◆ **PROBLEM DETAILS**
For the records below, give the number of lines in which "cell" appears, and add nothing else.

[DATA SUPPLIED Boundary: Start]

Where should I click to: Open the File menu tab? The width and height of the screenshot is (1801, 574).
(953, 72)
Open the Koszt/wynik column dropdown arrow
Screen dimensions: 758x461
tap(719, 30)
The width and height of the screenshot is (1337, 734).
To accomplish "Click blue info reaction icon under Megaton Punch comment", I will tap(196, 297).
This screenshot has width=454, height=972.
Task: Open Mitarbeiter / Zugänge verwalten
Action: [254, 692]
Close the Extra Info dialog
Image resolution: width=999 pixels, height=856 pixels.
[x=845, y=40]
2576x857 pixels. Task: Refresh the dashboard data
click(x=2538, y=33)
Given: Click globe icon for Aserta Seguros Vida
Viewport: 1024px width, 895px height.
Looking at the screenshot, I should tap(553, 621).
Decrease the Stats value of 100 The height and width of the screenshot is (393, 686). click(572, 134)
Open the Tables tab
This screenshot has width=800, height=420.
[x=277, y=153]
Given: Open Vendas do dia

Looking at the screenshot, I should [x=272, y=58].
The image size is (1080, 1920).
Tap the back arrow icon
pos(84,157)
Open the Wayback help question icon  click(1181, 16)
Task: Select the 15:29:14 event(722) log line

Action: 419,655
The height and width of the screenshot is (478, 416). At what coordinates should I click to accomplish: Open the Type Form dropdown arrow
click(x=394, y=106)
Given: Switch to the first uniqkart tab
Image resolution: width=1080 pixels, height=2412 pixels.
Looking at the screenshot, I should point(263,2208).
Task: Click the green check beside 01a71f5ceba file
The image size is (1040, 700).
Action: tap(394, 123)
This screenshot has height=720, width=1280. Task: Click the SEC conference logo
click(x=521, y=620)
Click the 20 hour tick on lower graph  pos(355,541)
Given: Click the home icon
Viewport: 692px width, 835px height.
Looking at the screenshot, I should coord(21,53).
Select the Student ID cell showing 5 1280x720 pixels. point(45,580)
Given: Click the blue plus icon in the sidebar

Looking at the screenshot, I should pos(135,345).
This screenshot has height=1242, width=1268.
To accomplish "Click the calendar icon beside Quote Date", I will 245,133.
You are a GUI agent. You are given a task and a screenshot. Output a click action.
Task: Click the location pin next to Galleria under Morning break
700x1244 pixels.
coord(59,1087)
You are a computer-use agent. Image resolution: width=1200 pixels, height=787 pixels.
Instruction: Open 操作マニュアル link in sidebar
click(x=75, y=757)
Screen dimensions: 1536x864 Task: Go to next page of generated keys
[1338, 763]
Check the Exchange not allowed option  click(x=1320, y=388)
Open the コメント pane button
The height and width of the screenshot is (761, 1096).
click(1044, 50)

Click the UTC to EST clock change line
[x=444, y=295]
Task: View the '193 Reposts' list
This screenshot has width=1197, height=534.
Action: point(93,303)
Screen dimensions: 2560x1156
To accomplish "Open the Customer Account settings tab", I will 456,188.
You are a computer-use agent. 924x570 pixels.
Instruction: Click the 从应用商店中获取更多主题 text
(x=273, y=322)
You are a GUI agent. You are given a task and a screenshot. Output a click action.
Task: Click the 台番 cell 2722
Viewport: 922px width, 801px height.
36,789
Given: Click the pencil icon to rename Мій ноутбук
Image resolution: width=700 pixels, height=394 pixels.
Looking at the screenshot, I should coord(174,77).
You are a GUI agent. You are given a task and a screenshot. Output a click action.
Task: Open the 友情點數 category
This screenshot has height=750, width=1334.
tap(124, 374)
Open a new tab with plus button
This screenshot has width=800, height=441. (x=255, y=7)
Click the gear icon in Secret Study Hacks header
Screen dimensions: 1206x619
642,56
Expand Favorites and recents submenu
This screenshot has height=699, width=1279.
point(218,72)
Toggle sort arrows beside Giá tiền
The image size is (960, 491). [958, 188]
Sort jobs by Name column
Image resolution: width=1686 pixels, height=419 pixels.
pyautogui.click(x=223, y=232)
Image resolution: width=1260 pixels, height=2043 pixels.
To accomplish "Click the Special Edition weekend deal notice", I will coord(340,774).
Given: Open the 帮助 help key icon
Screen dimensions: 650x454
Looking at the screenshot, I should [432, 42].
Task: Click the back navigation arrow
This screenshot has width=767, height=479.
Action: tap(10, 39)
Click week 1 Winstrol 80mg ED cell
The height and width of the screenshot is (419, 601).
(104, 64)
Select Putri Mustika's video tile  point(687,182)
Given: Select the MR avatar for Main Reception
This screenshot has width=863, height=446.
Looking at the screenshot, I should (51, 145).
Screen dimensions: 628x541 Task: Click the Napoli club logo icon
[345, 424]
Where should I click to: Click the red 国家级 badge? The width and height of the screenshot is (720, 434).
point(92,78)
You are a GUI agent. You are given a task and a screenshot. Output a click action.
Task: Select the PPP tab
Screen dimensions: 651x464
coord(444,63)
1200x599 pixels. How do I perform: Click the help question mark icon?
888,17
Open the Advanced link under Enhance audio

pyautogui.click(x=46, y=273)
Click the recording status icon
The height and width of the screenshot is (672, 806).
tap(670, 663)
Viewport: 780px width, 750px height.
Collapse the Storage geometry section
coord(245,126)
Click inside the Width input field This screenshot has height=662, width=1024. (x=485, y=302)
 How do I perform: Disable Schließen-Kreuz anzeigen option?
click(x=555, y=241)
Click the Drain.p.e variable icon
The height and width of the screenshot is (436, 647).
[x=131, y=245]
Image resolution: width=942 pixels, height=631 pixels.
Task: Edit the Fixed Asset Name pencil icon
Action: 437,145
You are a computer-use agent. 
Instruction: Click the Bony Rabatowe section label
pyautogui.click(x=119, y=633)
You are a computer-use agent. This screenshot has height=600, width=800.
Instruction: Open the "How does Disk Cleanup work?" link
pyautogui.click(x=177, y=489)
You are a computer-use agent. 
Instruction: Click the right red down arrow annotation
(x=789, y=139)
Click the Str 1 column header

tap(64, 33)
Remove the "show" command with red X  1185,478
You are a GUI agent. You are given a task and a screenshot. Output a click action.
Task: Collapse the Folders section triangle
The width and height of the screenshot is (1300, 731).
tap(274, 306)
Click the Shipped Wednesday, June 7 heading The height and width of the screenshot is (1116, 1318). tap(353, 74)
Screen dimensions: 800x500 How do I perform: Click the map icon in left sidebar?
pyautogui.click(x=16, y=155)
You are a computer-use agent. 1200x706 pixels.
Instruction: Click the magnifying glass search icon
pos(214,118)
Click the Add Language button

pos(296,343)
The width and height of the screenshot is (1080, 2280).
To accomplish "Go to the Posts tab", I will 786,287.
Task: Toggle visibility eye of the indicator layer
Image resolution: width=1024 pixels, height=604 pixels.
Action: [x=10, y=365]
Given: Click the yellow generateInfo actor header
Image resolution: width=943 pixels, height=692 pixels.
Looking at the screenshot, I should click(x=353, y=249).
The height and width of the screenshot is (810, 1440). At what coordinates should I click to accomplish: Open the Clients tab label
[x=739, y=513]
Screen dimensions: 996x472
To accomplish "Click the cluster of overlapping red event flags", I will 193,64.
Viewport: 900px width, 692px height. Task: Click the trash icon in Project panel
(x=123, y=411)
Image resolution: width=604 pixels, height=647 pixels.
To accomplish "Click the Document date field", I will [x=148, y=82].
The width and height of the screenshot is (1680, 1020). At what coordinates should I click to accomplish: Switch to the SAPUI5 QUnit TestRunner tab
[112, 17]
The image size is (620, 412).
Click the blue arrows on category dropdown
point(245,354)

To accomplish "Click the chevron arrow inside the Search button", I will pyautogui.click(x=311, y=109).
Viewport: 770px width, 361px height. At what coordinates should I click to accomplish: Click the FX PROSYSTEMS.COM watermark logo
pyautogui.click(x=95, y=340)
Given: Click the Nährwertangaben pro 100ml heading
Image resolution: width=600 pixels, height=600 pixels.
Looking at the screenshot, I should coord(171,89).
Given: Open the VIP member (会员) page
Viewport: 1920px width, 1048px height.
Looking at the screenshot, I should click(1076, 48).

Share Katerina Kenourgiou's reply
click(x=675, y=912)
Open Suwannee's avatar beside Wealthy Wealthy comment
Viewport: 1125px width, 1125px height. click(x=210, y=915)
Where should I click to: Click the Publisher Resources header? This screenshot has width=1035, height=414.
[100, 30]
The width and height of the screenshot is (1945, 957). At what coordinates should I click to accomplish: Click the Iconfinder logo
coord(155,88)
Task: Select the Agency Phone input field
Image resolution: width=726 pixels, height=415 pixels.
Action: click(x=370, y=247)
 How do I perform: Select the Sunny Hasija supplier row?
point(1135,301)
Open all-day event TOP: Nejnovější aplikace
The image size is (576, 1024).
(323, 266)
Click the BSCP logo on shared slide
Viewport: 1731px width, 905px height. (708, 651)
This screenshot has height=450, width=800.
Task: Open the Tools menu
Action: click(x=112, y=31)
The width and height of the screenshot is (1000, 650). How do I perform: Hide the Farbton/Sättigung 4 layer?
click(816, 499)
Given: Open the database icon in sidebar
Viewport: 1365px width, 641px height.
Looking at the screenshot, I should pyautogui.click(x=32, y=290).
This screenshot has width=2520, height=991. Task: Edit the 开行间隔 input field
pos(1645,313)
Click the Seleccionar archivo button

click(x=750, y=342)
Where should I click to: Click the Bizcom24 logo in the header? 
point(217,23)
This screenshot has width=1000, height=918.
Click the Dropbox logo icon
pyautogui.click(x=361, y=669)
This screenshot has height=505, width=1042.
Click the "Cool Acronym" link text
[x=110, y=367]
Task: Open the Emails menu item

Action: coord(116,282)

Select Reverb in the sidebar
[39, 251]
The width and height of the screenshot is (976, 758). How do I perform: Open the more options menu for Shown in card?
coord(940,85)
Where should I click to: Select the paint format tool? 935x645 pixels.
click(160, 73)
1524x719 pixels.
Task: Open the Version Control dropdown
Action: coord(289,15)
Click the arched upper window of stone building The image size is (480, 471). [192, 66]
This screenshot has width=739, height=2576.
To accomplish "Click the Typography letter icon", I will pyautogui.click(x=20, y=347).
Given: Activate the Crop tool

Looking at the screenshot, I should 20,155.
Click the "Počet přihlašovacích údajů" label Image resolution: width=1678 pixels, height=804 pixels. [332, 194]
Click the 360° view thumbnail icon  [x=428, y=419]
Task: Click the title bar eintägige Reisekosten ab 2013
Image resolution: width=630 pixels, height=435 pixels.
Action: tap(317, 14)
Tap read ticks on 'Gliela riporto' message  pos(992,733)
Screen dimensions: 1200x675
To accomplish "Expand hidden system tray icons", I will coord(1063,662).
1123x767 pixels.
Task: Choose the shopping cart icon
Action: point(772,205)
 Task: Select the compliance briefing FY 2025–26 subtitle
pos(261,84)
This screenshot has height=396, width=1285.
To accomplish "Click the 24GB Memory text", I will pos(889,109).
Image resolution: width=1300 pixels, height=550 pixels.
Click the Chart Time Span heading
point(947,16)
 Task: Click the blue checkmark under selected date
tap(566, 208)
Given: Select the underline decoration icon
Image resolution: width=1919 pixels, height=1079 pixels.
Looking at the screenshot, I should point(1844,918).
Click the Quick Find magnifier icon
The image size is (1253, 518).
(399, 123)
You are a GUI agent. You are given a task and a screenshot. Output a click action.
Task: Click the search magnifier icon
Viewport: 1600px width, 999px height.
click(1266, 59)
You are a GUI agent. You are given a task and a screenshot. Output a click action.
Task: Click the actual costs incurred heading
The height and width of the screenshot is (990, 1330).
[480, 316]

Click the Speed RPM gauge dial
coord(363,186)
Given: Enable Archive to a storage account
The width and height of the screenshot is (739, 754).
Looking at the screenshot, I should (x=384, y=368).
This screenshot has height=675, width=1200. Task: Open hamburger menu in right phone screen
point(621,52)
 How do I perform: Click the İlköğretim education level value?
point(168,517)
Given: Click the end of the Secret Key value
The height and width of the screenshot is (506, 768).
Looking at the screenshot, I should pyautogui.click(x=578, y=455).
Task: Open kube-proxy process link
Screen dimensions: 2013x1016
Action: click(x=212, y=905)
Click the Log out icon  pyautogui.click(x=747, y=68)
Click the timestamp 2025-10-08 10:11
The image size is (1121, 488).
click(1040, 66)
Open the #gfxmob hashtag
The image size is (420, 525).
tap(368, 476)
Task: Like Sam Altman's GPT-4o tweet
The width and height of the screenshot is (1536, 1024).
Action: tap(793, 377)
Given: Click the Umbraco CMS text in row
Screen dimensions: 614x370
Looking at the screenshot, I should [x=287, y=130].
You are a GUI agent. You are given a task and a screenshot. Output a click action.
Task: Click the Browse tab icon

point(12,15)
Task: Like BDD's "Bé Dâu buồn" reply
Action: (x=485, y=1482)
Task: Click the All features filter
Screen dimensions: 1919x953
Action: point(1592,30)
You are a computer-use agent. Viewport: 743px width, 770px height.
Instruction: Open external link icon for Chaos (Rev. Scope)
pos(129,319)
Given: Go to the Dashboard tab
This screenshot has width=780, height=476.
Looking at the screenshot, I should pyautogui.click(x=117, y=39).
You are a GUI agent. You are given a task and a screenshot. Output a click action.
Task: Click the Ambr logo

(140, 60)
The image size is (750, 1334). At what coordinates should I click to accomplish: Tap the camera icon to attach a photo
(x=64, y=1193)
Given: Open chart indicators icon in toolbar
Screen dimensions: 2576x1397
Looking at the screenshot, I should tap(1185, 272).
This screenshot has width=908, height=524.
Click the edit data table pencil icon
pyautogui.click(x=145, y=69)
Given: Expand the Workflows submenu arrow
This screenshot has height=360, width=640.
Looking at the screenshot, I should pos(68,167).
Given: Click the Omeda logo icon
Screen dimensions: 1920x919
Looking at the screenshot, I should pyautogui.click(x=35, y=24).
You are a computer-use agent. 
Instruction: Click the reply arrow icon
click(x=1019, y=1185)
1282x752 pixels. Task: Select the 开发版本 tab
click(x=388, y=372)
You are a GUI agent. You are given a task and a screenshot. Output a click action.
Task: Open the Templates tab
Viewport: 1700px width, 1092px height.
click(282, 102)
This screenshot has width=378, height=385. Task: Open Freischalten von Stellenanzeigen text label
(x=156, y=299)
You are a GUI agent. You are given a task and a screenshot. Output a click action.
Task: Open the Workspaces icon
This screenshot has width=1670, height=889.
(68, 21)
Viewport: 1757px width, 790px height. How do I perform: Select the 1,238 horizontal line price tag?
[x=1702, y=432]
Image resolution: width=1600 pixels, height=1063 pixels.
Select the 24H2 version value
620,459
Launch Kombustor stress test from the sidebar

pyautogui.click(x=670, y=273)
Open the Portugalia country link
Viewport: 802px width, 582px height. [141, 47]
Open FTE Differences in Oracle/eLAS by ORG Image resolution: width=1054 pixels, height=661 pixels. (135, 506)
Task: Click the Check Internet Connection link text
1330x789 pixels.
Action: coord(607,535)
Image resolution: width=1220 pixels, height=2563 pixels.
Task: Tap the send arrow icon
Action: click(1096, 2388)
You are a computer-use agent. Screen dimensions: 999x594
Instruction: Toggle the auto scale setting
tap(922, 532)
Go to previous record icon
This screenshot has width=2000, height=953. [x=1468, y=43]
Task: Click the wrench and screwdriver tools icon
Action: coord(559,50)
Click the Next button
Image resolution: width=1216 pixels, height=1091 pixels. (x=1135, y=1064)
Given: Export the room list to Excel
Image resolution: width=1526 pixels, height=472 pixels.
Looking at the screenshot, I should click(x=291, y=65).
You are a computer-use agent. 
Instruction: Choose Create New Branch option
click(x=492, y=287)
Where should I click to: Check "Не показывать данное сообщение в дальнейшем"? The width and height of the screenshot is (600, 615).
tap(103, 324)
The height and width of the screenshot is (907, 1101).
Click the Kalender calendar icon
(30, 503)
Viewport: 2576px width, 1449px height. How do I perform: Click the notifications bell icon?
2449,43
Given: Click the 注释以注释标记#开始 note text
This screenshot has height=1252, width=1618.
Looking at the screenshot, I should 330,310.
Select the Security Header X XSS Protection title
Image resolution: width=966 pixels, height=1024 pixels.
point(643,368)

[DATA SUPPLIED Boundary: End]

◆ **SOLUTION TO THIS TASK**
3